PROBLEM STATEMENT >> Can you transcribe every line of the material, from the line containing "will tap(1230, 41)." down to the line containing "(x=589, y=809)", keeping both of those lines?

DATA ENTRIES >>

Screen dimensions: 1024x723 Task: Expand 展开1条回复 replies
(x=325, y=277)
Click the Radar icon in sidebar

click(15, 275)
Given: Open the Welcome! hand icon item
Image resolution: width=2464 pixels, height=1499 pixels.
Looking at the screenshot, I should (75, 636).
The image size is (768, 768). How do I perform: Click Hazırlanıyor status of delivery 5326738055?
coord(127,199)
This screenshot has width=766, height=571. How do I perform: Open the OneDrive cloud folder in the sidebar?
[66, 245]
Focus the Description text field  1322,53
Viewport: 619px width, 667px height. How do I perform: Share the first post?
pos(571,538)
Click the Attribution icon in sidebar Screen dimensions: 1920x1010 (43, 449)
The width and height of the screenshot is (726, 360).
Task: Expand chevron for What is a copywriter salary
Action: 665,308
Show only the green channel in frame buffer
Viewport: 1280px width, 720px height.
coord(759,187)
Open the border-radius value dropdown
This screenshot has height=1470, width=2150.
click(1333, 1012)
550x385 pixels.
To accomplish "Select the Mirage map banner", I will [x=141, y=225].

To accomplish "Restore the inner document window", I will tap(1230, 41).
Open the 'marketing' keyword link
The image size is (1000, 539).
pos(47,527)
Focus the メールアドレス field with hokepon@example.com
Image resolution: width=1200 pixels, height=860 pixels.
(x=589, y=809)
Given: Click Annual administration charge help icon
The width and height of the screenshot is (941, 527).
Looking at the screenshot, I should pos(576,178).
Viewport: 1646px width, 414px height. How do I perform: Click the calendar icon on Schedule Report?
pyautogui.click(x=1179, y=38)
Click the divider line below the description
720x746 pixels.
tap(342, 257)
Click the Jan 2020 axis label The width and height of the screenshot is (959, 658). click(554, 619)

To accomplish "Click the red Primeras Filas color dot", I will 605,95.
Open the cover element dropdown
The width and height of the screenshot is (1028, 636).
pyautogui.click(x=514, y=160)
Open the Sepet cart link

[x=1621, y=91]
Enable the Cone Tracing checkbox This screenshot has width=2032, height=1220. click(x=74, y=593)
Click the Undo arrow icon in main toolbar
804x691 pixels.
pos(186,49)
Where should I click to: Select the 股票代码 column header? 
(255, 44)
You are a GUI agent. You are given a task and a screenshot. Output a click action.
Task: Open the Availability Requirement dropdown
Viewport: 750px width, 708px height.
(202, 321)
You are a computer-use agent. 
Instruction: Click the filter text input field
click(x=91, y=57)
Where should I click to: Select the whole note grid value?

SOLUTION TO THIS PROBLEM >>
To accomplish "Restore the inner document window", I will tap(1230, 41).
Open the 'marketing' keyword link
The image size is (1000, 539).
pos(47,527)
Focus the メールアドレス field with hokepon@example.com
Image resolution: width=1200 pixels, height=860 pixels.
(x=589, y=809)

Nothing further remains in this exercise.